Apart from the obvious physical issues I was beginning to feel mentally exhausted. Being fobbed off all the time by Doctors who clearly didn’t believe me when I explained just how heavy my periods were and the impact it was having on my family and me. I had to insist on bloods being taken to check my iron count and platelets with the last conversation with a doctor and he wasn’t keen on me having it done, but sometimes you have to find the energy to fight your corner. I know the signs this isn’t the first time this has happened.
I was looking colourless, my skin was grey, I had even been in the sun and still looked grey. I was constantly falling asleep clearly this was not normal for me.

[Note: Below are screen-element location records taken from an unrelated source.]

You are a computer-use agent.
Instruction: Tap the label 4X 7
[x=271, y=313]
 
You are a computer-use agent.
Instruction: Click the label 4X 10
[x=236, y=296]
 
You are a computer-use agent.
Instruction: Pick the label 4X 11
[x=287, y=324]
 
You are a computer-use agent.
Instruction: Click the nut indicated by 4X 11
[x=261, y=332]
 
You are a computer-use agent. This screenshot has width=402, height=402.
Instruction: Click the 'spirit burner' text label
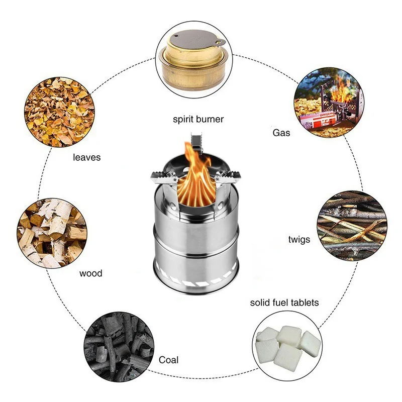pyautogui.click(x=198, y=120)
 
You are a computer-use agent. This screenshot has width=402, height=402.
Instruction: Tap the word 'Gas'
pyautogui.click(x=281, y=133)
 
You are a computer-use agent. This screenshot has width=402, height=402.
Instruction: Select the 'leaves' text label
pyautogui.click(x=86, y=157)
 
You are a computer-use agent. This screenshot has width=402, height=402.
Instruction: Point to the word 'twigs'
pyautogui.click(x=299, y=240)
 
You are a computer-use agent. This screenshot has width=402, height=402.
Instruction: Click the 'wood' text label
pyautogui.click(x=91, y=273)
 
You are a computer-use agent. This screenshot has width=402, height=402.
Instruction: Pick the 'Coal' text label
pyautogui.click(x=168, y=360)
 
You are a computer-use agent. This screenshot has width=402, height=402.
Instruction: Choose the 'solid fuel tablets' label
pyautogui.click(x=284, y=303)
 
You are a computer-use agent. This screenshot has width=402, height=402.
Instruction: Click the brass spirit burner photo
pyautogui.click(x=194, y=59)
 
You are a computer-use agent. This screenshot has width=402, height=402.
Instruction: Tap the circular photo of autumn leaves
pyautogui.click(x=59, y=112)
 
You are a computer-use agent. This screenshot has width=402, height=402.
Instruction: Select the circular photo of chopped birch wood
pyautogui.click(x=52, y=233)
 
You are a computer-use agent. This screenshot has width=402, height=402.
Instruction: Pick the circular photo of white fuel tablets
pyautogui.click(x=287, y=346)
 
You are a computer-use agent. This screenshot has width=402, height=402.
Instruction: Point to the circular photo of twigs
pyautogui.click(x=352, y=226)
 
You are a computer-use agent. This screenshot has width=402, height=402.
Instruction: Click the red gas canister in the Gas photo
pyautogui.click(x=319, y=120)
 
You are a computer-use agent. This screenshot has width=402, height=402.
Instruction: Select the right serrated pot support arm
pyautogui.click(x=228, y=177)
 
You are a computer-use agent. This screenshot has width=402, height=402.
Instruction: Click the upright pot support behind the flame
pyautogui.click(x=196, y=142)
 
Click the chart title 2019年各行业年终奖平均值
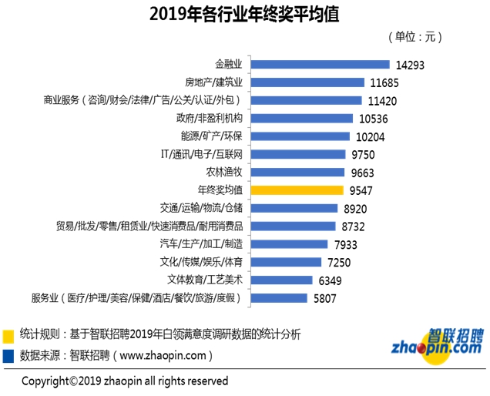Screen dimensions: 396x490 coord(245,14)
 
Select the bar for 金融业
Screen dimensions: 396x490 coord(319,65)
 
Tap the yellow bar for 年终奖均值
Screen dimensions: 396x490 coord(297,190)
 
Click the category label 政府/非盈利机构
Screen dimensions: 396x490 coord(210,118)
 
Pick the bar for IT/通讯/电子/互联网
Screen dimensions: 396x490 coord(297,154)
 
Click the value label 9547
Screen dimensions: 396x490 coord(364,190)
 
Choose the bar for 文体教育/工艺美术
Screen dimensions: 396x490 coord(280,280)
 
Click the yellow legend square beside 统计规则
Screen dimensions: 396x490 coord(8,335)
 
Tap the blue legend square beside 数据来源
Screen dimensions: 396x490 coord(8,355)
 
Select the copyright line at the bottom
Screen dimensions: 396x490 coord(124,381)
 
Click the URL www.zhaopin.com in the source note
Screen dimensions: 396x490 coord(163,356)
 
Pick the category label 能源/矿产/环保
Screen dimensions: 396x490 coord(212,136)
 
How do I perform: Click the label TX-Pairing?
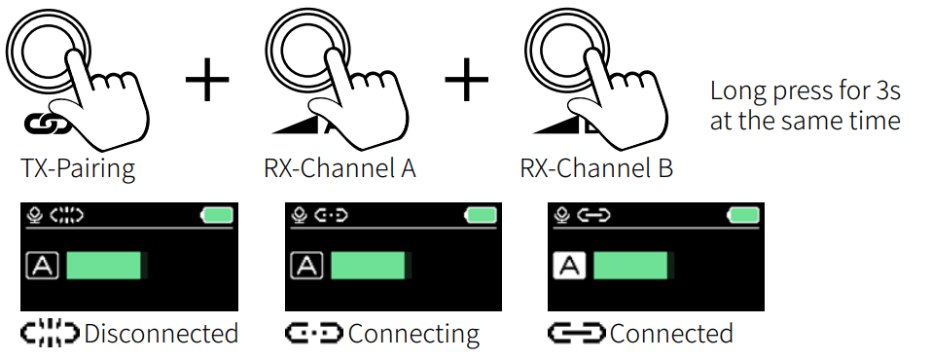tap(78, 168)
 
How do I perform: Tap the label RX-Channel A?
tap(340, 168)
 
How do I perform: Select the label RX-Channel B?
tap(596, 168)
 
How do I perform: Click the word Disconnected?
tap(161, 334)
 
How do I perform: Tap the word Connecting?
tap(413, 334)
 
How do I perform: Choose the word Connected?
tap(671, 334)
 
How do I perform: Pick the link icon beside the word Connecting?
tap(314, 334)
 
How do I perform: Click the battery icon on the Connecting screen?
tap(480, 215)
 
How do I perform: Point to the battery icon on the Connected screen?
tap(744, 215)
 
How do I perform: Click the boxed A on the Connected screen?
tap(569, 265)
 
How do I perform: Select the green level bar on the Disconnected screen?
tap(104, 266)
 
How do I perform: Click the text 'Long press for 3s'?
tap(805, 93)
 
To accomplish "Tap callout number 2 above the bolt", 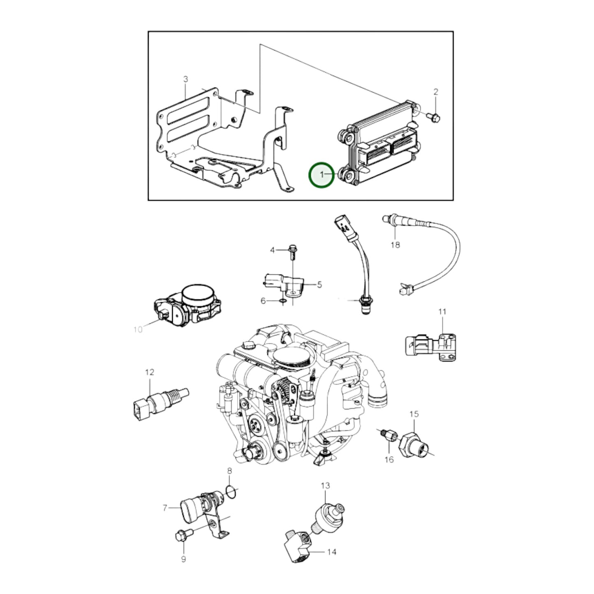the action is click(436, 92).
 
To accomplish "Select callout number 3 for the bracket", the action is click(185, 79).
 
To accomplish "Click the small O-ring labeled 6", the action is click(283, 301).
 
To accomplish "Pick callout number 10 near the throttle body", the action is click(138, 330).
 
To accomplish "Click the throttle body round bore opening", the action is click(198, 294).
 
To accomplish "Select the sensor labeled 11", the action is click(430, 347).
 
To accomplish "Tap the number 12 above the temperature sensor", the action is click(150, 372).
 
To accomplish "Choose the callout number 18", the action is click(395, 245).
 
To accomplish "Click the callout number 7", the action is click(165, 508).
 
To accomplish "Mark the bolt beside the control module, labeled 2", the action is click(434, 117).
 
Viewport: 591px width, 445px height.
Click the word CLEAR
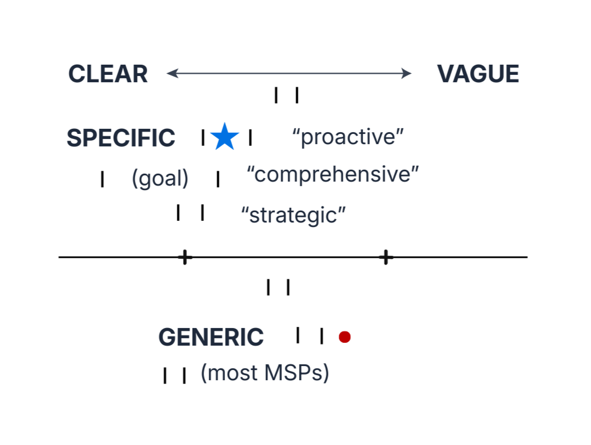click(x=108, y=74)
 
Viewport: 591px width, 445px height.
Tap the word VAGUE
click(x=478, y=74)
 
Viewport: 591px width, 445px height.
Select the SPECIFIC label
click(x=121, y=138)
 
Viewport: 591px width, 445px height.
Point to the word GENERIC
click(x=211, y=337)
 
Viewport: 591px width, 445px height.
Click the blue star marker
click(x=224, y=137)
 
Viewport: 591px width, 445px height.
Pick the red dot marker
click(x=344, y=337)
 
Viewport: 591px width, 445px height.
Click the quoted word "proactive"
click(x=348, y=137)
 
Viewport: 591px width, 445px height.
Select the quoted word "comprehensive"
click(x=333, y=175)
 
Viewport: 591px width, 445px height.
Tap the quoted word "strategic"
click(x=293, y=215)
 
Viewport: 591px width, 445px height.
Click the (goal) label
click(x=160, y=178)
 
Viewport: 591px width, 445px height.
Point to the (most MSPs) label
click(x=265, y=373)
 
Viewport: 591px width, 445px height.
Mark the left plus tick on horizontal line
click(x=185, y=257)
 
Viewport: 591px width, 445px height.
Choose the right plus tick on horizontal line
click(x=386, y=257)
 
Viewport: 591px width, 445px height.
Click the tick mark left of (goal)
click(x=102, y=179)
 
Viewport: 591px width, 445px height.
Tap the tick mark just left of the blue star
click(x=203, y=137)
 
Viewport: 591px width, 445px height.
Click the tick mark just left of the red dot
click(x=322, y=336)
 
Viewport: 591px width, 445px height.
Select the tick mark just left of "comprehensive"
click(x=218, y=179)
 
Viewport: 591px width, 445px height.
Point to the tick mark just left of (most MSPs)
click(x=184, y=375)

I was tearful at home and broke down when I went to have blood taken. Even the nurse said she thought I was anaemic just by the look of me even before she took blood. Turns out she and I were right, I also discovered I have an extremely low potassium count. Yeah, fab. What else can be thrown at me!

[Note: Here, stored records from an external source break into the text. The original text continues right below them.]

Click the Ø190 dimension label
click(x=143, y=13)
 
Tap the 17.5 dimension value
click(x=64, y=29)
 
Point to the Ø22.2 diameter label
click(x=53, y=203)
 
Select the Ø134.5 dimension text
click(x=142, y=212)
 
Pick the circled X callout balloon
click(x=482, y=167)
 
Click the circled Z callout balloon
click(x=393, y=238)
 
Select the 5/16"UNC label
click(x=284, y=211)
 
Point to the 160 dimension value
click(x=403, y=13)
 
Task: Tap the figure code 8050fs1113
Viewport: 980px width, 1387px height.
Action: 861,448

I’m waiting for a referral to the Gynaecology specialist to see what can be done and have to cram as much iron into as possible through tablets and diet. I’m still feeling tired, fed up of wearing maternity pads every day and I’m still bloated but the iron tablets have helped a little and I’m not as out of breath as I was. Small mercies I suppose.

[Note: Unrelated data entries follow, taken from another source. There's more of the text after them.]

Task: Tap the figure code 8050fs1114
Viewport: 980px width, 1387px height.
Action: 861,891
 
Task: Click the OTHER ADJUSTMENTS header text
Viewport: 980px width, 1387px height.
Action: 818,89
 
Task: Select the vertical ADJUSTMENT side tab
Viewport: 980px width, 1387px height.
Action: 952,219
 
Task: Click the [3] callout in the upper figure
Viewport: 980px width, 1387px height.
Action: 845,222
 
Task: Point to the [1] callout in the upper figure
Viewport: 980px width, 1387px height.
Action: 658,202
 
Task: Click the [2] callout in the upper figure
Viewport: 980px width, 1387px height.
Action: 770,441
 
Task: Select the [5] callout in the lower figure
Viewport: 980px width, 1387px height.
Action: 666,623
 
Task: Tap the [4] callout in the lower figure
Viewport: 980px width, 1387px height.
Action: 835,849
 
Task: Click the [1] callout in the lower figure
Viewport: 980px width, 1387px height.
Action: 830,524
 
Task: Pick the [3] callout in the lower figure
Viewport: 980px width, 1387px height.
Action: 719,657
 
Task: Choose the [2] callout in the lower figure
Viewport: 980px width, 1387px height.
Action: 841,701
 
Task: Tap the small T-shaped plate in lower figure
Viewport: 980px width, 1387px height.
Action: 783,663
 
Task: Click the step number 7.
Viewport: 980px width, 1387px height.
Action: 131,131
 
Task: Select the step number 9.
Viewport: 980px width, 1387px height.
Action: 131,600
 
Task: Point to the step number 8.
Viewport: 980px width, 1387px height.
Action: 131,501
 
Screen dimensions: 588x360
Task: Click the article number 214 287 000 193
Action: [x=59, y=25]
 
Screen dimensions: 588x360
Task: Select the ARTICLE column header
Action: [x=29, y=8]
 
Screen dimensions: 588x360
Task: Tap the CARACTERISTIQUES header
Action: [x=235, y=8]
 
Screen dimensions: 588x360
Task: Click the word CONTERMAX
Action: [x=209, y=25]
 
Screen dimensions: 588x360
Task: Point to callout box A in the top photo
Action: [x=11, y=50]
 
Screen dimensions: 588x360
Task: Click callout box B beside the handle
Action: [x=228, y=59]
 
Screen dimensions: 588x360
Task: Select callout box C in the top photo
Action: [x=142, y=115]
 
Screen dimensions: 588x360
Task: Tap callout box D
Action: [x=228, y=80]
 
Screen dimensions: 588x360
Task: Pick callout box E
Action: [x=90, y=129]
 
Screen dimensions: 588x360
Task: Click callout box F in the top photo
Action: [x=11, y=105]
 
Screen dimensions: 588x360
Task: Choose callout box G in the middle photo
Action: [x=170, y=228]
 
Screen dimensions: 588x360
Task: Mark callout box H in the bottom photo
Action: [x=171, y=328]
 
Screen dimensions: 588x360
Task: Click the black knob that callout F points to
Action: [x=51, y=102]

With the stories in the news about women’s benign services being dismissed (https://www.theguardian.com/society/2022/jun/02/dismissal-of-womens-health-problems-as-benign-leading-to-soaring-nhs-lists) I can honestly say I don’t hold out much hope the anything been even looked at this summer. I know they would prefer to keep me on tablets that don’t work rather than look at non-invasive techniques to rid me of the fibroids. I guess it’s all down to money and not my quality of life to the powers that be.
What can I offer in terms of advice to you if you’ve been through something similar?
FIGHT YOUR CORNER. I know how hard it is to do, you’re tired and feel like you’re in a horror film on a daily basis. You struggle in to work, doing the things you do every day because it’s expected of you. But you absolutely must speak up. It’s the only thing you can do to get yourself noticed. Read up about the various treatments. Go in informed with information and don’t let them fob you off with excuses or treatments that won’t work.
I’m going to chase for information and I will not give up on this. I need something constructive to happen and for it to happen soon. I do not want to live like this and nor should I have to. It may take some time, but I’m not giving up.